Il premio è stato consegnato al magistrato e scrittore barese Gianrico Carofiglio , che con i suoi romanzi ha dato fama nazionale e internazionale alla cultura pugliese.
Presentatrice della serata è stata la frizzante Serena Dandini, interrotta saltuariamente dalle domande-satira del comico Dario Vergassola. Dopo la premiazione il comico genovese ha conquistato la scena e la simpatia del pubblico con uno spettacolo. Il mix di letteratura, comicità, cibo e vino ha reso la serata un vero successo.
Francesca Maci
“LeccePrima”-Quotidiano on-line del Salento
10 Giugno 2007
[...]Sabato scorso, in occasione della terza edizione del Premio Apollonio, un ambiente così serioso come il Chiostro del Rettorato di Lecce si è trasformato nella location ideale per la “leggerezza intelligente”. Perché, quando di mezzo c'è un tris insolito ma vincente come quello formato da Serena Dandini, Gianrico Carofiglio e Dario Vergassola, il divertimento - condito dalla cultura – è assicurato.
Tanto più quando, prima di salire sul palco ed esibirsi di fronte a un parterre di illustri personalità del mondo della politica, della cultura e dell'economia salentina, ci pensa un sano bicchiere di vino a scogliere l'emozione iniziale anche se la Dandini tiene a precisare: “No, a differenza di Vergassola, sono sobrissima”. Perchè non crederle nonostante il premio sia stato ideato da due giovani produttori di vino Marcello e Massimiliano Apollonio in memoria dei loro genitori scomparsi che, quella sera, non hanno badato alla bottiglia in più o in meno da offrire agli ospiti inebriati. Il riconoscimento è andato al magistrato scrittore barese Gianrico Carofiglio il quale, con i suoi legal – thriller, ha conquistato un folto ed eterogeneo pubblico di lettori. [...]
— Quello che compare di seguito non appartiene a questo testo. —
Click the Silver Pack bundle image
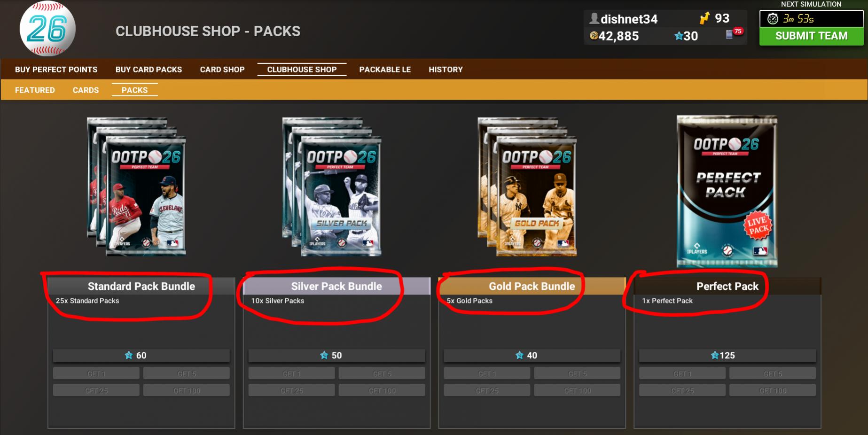The width and height of the screenshot is (868, 435). [332, 187]
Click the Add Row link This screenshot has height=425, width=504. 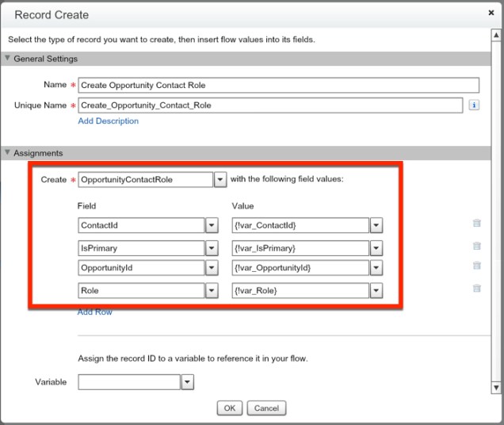coord(95,312)
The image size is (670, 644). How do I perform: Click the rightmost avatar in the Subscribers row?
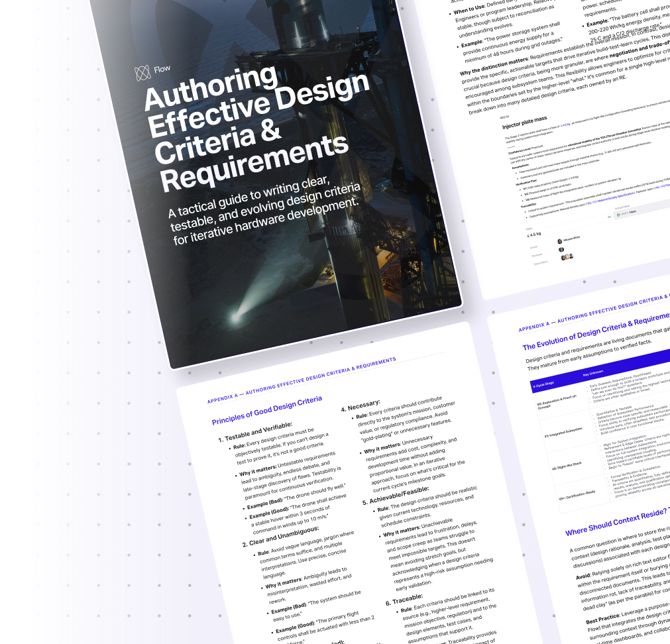(572, 256)
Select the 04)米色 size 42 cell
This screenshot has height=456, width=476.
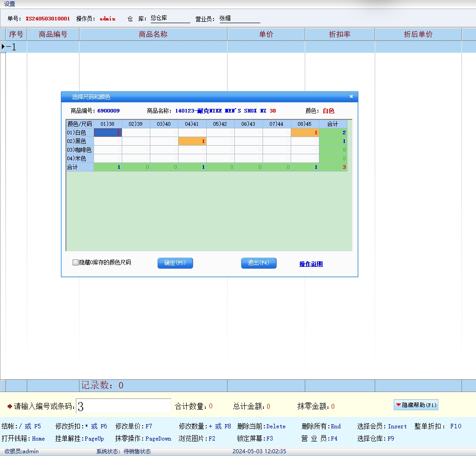tap(220, 158)
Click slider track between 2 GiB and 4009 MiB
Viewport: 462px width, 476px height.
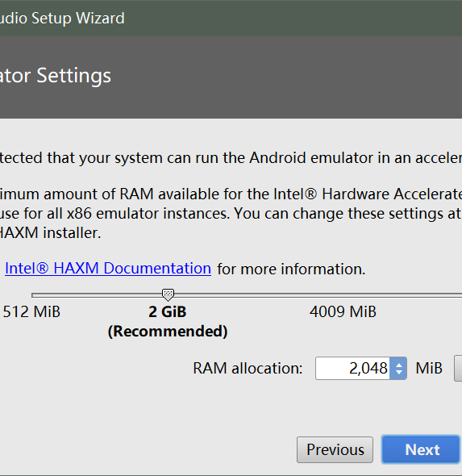[x=255, y=294]
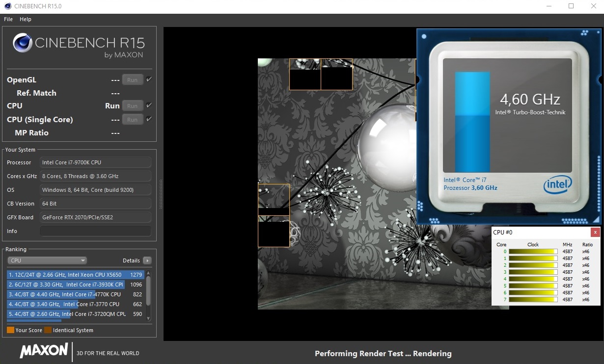Toggle the OpenGL test checkbox
This screenshot has width=604, height=364.
(149, 79)
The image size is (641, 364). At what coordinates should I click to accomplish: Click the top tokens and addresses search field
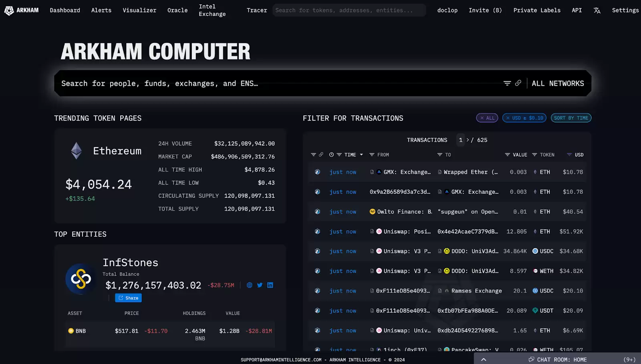pos(349,10)
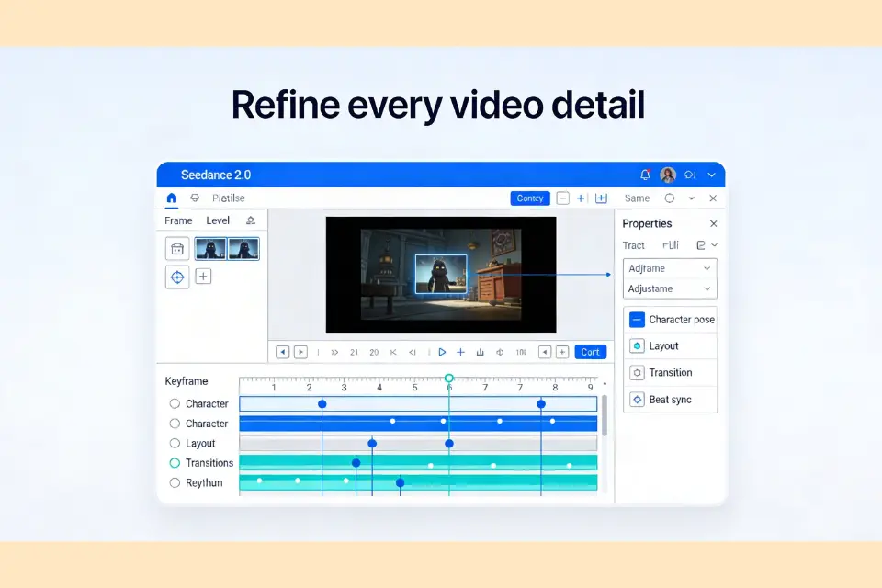Click the Home icon in the toolbar

pyautogui.click(x=171, y=198)

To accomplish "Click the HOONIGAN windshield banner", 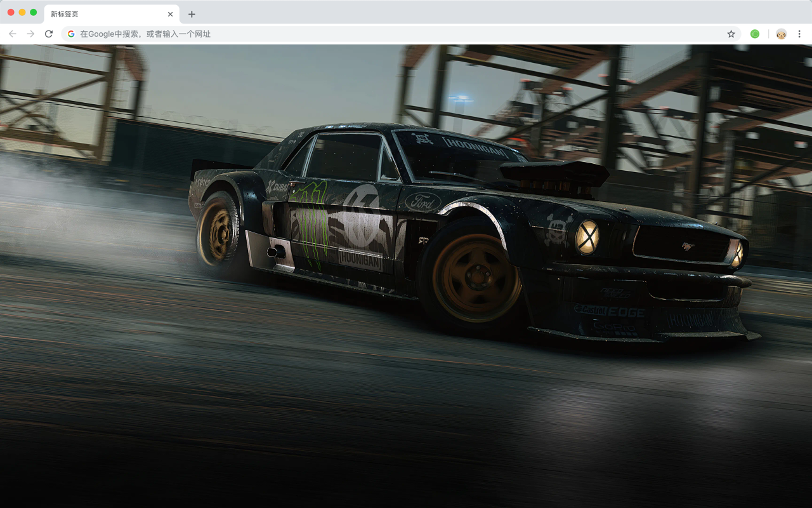I will pyautogui.click(x=475, y=148).
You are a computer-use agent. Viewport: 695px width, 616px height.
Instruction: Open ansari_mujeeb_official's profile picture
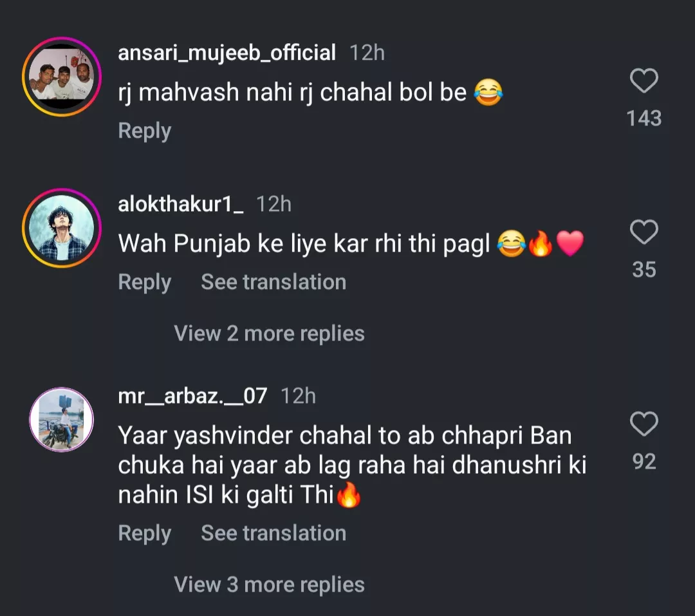pos(62,77)
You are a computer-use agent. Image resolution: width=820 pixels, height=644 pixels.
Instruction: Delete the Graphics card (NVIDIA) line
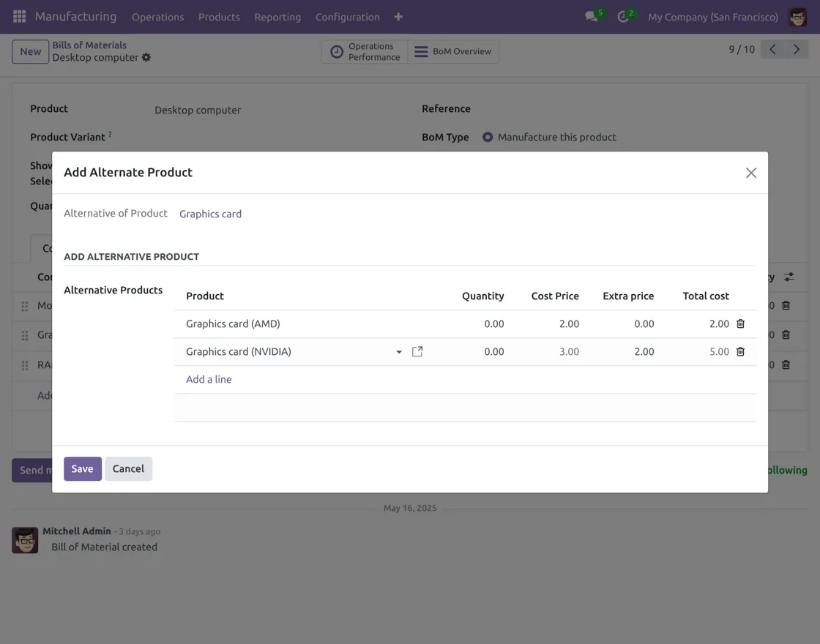[x=740, y=351]

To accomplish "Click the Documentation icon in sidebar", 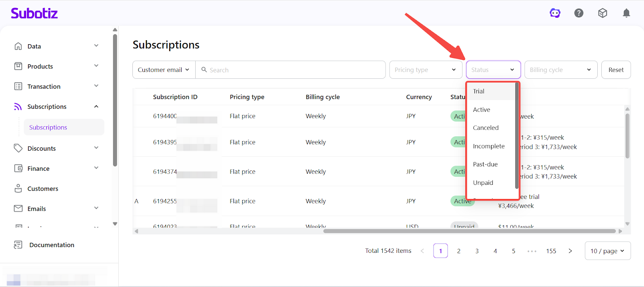I will (18, 245).
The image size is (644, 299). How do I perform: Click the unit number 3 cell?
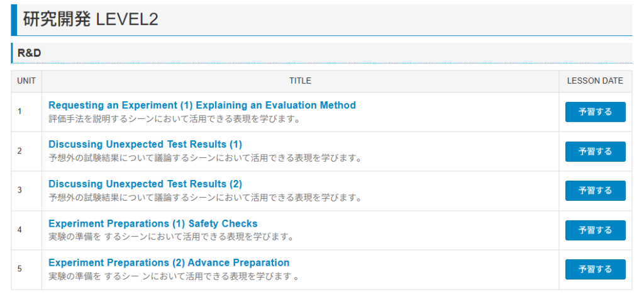pyautogui.click(x=19, y=191)
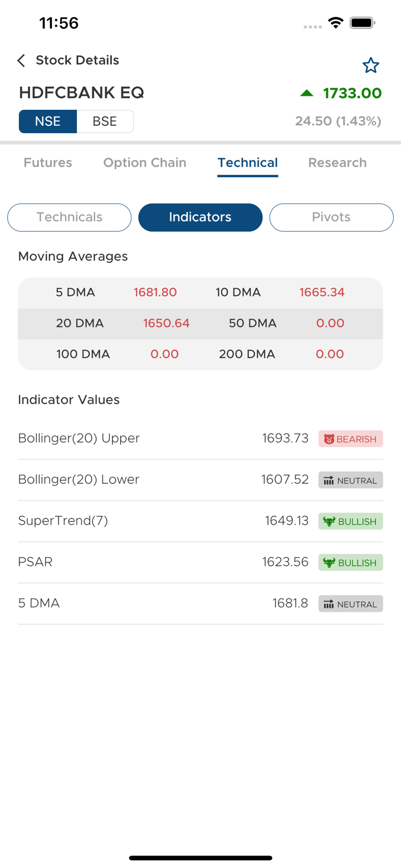This screenshot has height=868, width=401.
Task: Select the Pivots pill
Action: point(331,217)
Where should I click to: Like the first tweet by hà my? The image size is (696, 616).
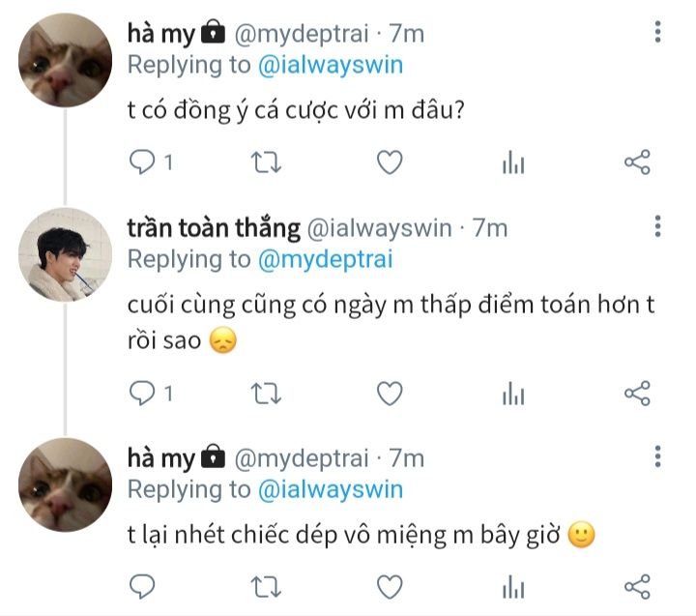pos(390,162)
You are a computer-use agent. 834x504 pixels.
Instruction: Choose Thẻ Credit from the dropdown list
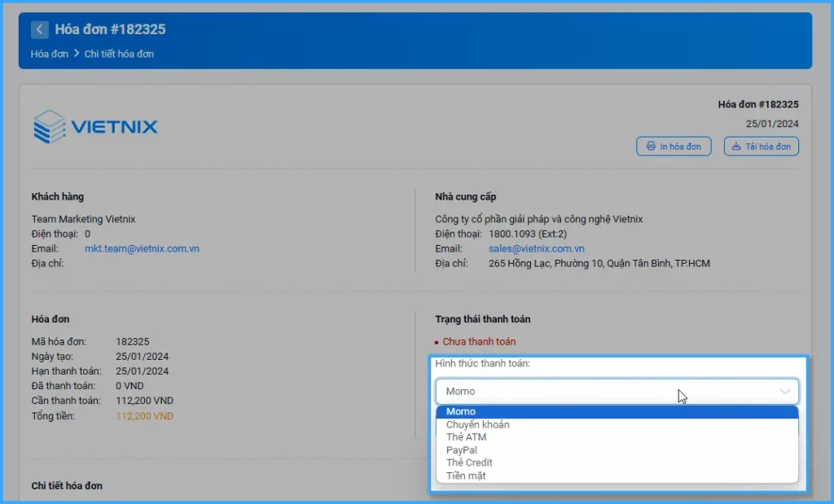(469, 462)
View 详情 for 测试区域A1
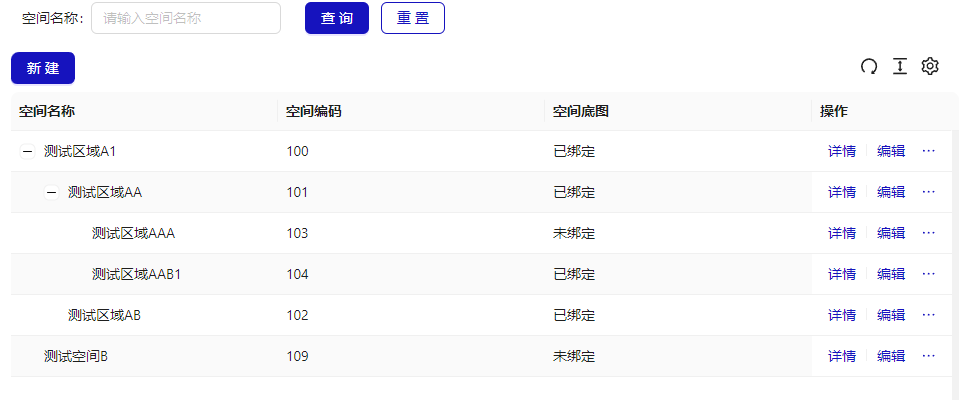 point(841,151)
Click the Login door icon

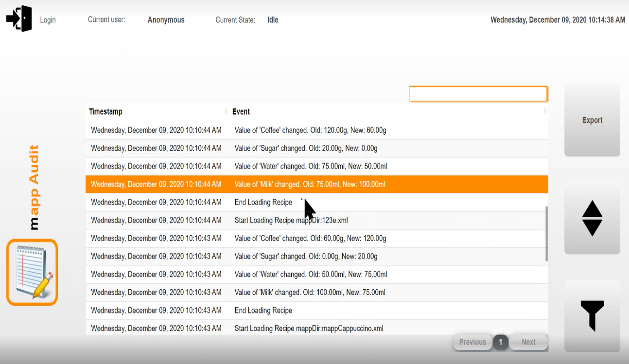19,19
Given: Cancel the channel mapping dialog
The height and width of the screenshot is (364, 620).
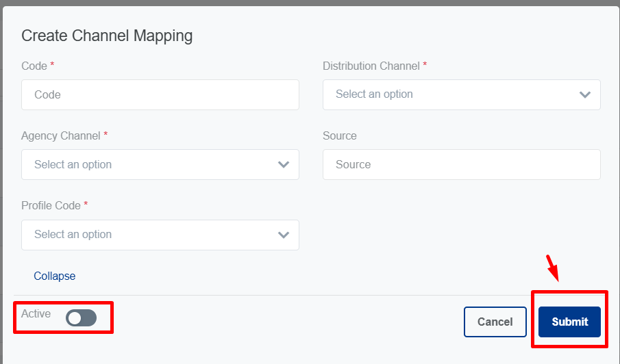Looking at the screenshot, I should (x=495, y=322).
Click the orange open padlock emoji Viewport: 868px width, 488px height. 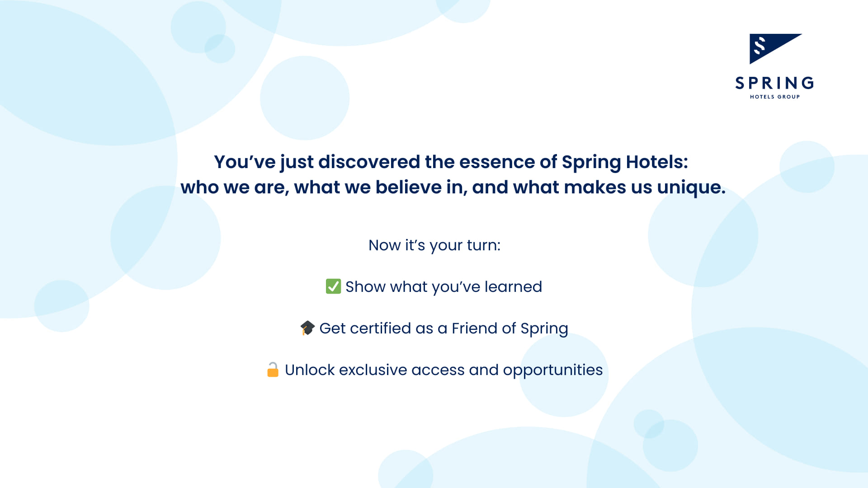pyautogui.click(x=273, y=370)
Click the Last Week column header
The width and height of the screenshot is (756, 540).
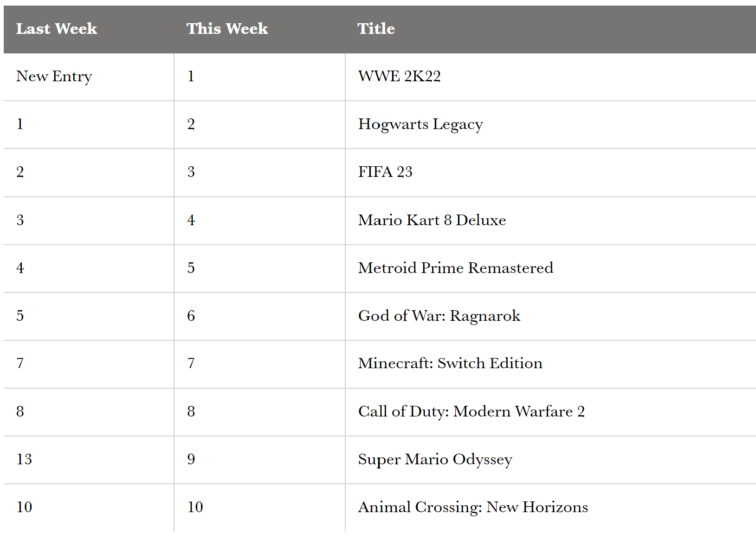[x=56, y=29]
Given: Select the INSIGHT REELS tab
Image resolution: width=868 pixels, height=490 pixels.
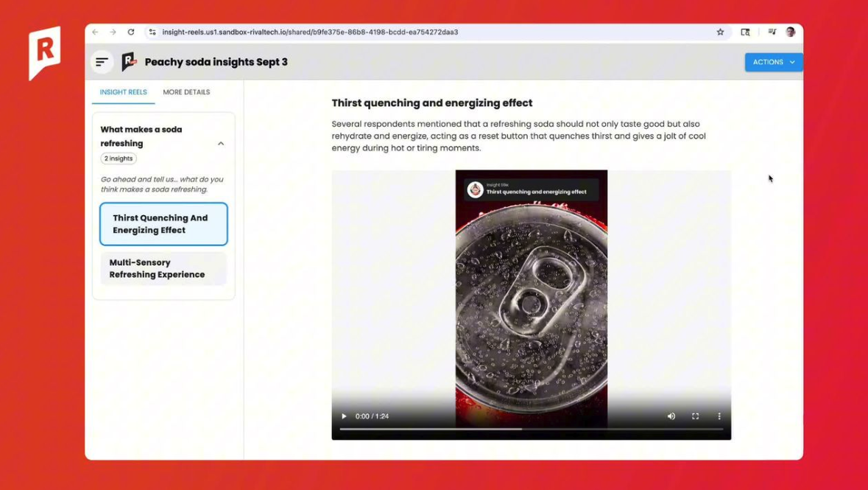Looking at the screenshot, I should (x=123, y=92).
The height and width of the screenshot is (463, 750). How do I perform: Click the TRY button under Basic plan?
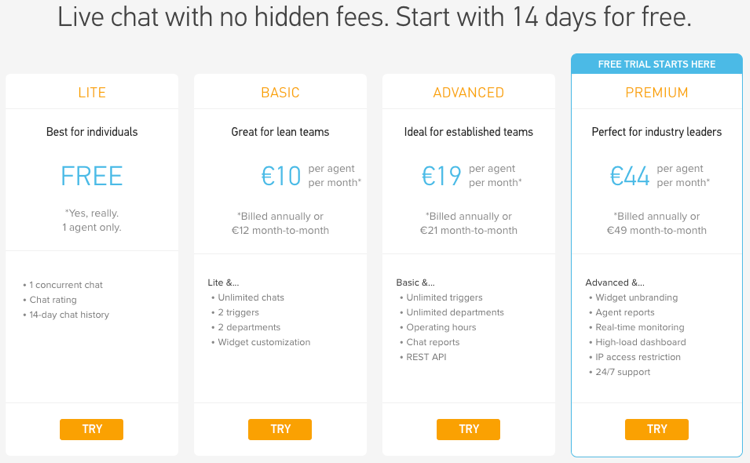click(x=280, y=429)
Anche i patron della manifestazione hanno partecipato al clima festoso e sul palco, contro ogni formalità, ridevano e parlavano serenamente dicendo di apprezzare molto l'ospite premiato che, per loro, ha un solo difetto: “È di Bari”. Su questa linea gioiosa è andata avanti la manifestazione con la Dandini che ogni tanto parlava dialetto salentino e Carofiglio che esprimeva il suo stupore con un imprevedibile “wow!”.